Disagree to have fewer conflicts

To have fewer conflicts, disagree more. Yes, really.

So many organisations talk about “Conflict Resolution” around issues and relationships in the workplace. The thing is, conflict is such a strong word, with synonyms such as “war”, “battle”, “struggle”, “clash”, “combat”. Even the words sound exhausting and difficult.

A recent piece I read on methods of Conflict Resolution brought me back to this definition of a team that thrives and gets results:

“a group of disagreeable people aligned around a common intention”

Travis Carson of Market Force

Market Force has a wonderful model called the Breakdown recovery model (see image) that I wrote about in depth in: “Teams of disagreeable people“.

At the heart of this, if we call each disagreement a breakdown, each one is an opportunity for a breakthrough.
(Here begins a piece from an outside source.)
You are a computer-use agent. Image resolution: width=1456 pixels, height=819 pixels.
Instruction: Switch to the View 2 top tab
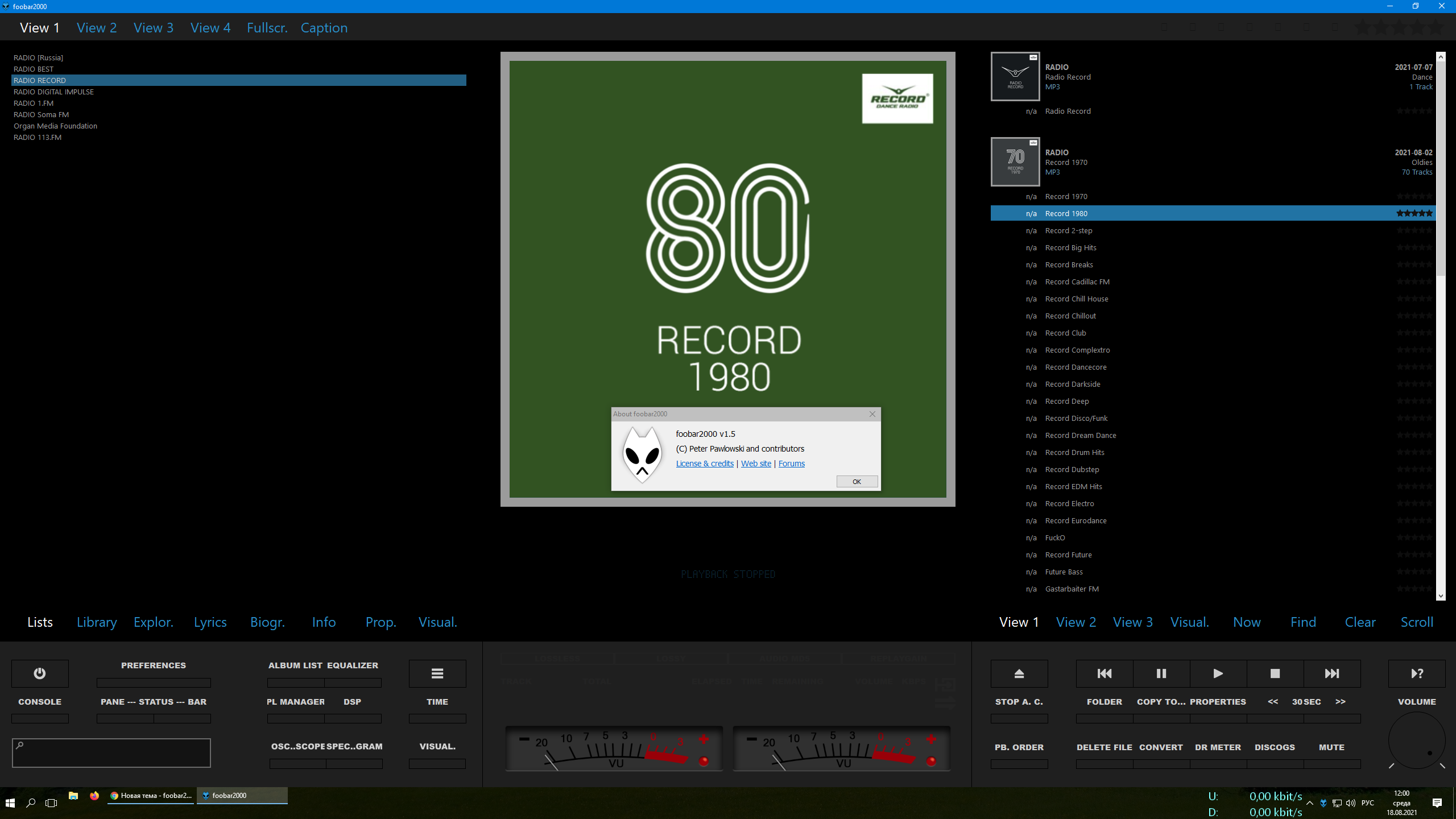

The counter-intuitive key to this is that “successful teams have frequent breakdowns”, hence a team is a group of people willing to disagree and then learn and move forward, hence “disagreeable people”.

If we look at disagreeing and breakdowns as issues rather than opportunities, our human tendency will be to avoid addressing them. Do that enough and what you end up with is, you got it, conflicts. Far easier to address a breakdown right away than wait until it escalates into a conflict that then has to be resolved.